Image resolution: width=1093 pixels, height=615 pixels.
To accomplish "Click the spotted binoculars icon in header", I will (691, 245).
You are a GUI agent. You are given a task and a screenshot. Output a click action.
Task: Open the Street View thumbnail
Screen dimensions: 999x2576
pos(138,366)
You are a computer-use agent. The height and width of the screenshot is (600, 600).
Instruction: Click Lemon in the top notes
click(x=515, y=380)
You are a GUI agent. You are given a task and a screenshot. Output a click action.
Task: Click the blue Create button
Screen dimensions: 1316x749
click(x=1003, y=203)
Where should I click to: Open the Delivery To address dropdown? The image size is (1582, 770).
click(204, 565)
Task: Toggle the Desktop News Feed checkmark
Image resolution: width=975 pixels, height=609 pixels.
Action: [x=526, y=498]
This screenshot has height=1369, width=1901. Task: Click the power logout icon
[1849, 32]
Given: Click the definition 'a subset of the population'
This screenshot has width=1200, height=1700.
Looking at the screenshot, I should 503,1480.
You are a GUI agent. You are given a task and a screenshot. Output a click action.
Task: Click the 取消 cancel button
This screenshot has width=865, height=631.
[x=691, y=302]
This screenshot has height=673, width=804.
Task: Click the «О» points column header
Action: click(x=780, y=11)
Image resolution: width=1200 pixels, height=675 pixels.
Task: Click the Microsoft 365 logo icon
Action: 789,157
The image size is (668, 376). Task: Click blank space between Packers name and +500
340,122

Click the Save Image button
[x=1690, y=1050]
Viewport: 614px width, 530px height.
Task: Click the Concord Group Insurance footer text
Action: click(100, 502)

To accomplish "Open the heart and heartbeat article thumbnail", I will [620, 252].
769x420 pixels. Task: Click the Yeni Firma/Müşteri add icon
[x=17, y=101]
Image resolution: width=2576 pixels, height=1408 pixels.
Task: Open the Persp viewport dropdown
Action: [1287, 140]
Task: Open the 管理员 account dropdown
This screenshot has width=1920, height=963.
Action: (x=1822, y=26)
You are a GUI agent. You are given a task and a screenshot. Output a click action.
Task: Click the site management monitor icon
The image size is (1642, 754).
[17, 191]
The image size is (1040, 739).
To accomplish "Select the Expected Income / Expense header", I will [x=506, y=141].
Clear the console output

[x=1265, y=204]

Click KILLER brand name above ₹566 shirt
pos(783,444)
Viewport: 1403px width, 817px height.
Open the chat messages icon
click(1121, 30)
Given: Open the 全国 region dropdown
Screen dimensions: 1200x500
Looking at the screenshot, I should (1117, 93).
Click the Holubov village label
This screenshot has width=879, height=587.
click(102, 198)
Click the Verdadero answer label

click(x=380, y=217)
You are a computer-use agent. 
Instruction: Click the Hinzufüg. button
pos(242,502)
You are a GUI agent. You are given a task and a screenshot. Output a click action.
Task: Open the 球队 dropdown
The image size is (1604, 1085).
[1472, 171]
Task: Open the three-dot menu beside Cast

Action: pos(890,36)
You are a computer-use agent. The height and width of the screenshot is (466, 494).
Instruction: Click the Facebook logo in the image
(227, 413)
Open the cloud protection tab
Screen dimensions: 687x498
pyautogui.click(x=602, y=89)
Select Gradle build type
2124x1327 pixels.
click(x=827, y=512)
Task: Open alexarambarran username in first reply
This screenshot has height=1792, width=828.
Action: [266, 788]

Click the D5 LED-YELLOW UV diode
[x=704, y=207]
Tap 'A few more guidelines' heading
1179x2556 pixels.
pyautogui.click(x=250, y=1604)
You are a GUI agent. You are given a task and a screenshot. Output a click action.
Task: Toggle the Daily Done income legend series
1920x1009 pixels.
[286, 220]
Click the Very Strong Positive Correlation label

========================

● Problem requirements
Extract exactly and only the lines above from the line containing "The image size is (1642, 754)." through the line containing "Tap 'A few more guidelines' heading", both end lines included.

● Exercise solution
The image size is (1642, 754).
[17, 191]
The image size is (1040, 739).
To accomplish "Select the Expected Income / Expense header", I will [x=506, y=141].
Clear the console output

[x=1265, y=204]

Click KILLER brand name above ₹566 shirt
pos(783,444)
Viewport: 1403px width, 817px height.
Open the chat messages icon
click(1121, 30)
Given: Open the 全国 region dropdown
Screen dimensions: 1200x500
Looking at the screenshot, I should (1117, 93).
Click the Holubov village label
This screenshot has width=879, height=587.
click(102, 198)
Click the Verdadero answer label

click(x=380, y=217)
You are a computer-use agent. 
Instruction: Click the Hinzufüg. button
pos(242,502)
You are a GUI agent. You are given a task and a screenshot. Output a click action.
Task: Open the 球队 dropdown
The image size is (1604, 1085).
[1472, 171]
Task: Open the three-dot menu beside Cast

Action: pos(890,36)
You are a computer-use agent. The height and width of the screenshot is (466, 494).
Instruction: Click the Facebook logo in the image
(227, 413)
Open the cloud protection tab
Screen dimensions: 687x498
pyautogui.click(x=602, y=89)
Select Gradle build type
2124x1327 pixels.
click(x=827, y=512)
Task: Open alexarambarran username in first reply
This screenshot has height=1792, width=828.
Action: [266, 788]

Click the D5 LED-YELLOW UV diode
[x=704, y=207]
Tap 'A few more guidelines' heading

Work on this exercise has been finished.